The Spectator

School portraits: snapshots of four notable schools

  • From Spectator Life
Lancing College, West Sussex

Lancing College, West Sussex

Lancing is a public boarding school for children aged 13 to 18 in West Sussex. Set within the South Downs National Park, it offers an open-air theatre, a state-of-the-art music school, an equestrian centre and even the tallest school chapel in the world. As impressive as its facilities, though, are its alumni: Evelyn Waugh, Sir David Hare and Lord (Stephen) Green to name but a few. Nowadays, many students at the college – where fees start from £12,602 – come from its sister preparatory schools in Hove and Worthing. Also arriving this month is a new headteacher, Dr Scott Crawford, who will replace Dominic Oliver after 11 years. Dr Crawford, who was previously deputy headteacher at Magdalen College School in Oxford, says he is ‘thrilled to join a school that embraces both tradition and modernity’.

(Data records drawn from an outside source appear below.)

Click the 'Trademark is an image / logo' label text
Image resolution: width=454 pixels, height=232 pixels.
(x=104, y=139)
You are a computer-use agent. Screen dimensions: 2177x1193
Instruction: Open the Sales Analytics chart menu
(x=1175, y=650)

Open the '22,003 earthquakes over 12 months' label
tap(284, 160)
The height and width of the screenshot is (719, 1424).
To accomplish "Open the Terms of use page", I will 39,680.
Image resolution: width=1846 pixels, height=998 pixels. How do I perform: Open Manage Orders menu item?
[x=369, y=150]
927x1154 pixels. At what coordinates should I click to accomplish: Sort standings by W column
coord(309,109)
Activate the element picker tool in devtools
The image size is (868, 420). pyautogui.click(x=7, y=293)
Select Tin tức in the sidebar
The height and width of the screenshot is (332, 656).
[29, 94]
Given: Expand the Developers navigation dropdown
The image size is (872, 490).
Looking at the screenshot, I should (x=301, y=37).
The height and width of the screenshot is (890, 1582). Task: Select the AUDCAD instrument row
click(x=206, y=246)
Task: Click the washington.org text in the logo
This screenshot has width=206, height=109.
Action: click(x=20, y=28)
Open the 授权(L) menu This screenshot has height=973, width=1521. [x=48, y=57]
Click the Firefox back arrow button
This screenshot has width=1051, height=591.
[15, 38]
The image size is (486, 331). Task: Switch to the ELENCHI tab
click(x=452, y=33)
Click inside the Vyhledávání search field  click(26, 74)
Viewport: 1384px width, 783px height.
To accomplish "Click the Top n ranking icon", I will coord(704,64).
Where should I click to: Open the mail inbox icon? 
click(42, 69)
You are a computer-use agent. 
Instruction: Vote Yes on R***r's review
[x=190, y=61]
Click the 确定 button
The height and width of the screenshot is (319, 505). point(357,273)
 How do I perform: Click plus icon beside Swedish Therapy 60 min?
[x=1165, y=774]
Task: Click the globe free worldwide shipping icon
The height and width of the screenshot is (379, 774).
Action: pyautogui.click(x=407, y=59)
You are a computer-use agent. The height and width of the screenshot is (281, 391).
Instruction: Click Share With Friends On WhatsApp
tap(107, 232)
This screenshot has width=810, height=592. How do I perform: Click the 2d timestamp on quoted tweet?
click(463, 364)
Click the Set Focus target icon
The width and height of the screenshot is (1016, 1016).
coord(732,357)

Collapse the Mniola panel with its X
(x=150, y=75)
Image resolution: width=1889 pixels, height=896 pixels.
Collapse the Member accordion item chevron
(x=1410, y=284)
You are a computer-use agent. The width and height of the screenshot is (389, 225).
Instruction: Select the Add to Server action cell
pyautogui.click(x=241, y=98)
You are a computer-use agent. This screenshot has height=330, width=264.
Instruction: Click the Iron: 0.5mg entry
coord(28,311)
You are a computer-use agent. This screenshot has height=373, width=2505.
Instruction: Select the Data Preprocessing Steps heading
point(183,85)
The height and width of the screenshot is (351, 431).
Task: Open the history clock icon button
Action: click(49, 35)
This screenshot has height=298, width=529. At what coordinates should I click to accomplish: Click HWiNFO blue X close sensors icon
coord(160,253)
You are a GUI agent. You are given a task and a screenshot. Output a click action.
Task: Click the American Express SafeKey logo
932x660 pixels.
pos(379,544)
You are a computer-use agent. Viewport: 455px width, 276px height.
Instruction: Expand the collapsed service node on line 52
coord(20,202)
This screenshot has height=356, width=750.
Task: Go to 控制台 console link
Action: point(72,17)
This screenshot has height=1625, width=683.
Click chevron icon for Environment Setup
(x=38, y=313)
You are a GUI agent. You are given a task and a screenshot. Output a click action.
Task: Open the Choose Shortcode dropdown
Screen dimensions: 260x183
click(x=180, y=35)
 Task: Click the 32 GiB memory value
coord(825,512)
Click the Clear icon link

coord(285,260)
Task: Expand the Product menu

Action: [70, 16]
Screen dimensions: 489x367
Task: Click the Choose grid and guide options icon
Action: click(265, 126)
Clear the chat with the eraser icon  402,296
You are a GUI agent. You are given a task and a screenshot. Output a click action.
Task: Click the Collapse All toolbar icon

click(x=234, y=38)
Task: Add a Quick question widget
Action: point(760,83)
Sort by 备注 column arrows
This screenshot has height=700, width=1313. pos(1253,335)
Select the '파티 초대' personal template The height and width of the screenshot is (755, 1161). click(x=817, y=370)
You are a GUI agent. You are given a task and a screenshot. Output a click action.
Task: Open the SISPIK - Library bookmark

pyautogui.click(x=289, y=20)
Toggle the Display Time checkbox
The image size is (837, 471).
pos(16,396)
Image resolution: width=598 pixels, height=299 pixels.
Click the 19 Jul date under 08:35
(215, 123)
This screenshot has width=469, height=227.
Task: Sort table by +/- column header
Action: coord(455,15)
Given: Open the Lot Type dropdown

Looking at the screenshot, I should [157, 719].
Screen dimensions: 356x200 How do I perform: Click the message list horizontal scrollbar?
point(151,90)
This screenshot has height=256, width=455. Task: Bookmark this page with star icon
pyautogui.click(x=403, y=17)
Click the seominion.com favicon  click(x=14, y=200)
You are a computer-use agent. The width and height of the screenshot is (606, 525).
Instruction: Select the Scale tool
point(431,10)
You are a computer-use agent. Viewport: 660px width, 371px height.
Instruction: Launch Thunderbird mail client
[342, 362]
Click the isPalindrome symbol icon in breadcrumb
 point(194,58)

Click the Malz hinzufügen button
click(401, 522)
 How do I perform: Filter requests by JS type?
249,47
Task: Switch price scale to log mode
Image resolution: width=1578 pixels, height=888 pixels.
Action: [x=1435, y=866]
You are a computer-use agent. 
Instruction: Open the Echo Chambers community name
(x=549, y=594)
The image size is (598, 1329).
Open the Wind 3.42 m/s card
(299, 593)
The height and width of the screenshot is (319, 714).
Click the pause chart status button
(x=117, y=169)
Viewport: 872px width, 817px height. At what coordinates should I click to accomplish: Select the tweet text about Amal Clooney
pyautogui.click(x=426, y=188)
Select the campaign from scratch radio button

Michaela Community School, London

Even parents who live outside Michaela’s catchment area in Wembley, north-west London, will have likely heard about its reputation as the ‘strictest school in -Britain’. Established in a converted office block in 2014, its co-founder and headmistress Katharine Birbalsingh (pictured) has prided herself on enforcing discipline and tradition over the past 11 years. And it seems to have paid off. The free school’s last Progress 8 score, a government measure comparing schools’ pupil performance at GCSE to the national average, ranked Michaela as the best school in the UK. More than a third of its pupils secured the equivalent of an A or A* in at least five GCSE subjects this summer, while 82 per cent of school-leavers have gone on to elite Russell Group universities in previous years. 

Michaela Community School, London

Repton School, Derbyshire

There remains a sense of 16th-century majesty about Repton, which was founded in 1557 as the dying wish of knight and MP Sir John Port. There are 12 tennis courts, a historic cricket pavilion and an indoor swimming pool that was used as a training ground for Olympic gold medallist Adam Peaty. Fans of the lesser-played Eton Fives are also in luck: there’s a refurbished court devoted to the handball game. Little wonder, then, that over the past five centuries famous faces have flocked to the school, unfazed by the term fees, which start from £13,555. Old Reptonians include Christopher Isherwood, Jeremy Clarkson and Roald Dahl, whose time at the school sampling new Cadbury chocolate inspired his classic children’s book, Charlie and the Chocolate Factory.

Repton School, Derbyshire

Glenalmond College, Perth

At the gateway to the Scottish Highlands in Perth and Kinross sits Glenalmond College, a co-educational school for pupils aged 12 to 18. Founded by four-time prime minister W.E. Gladstone in 1847, the school now offers day and boarding to 350 students, with term fees starting from £6,830. Its location gives students the perfect opportunities to explore mountains, lochs and forests as part of a renowned programme of outdoor education. They also have access to the Moncrieff Centre, a licensed sixth-form club where pupils can attend three formal balls each year. Herself an intrepid explorer who recently hiked the Annapurna Circuit in Nepal, the school’s principal Lucy Elphinstone says Glenalmond provides a ‘genuinely creative curriculum’, both ‘for the academic child [and] the entrepreneurial dyslexic’.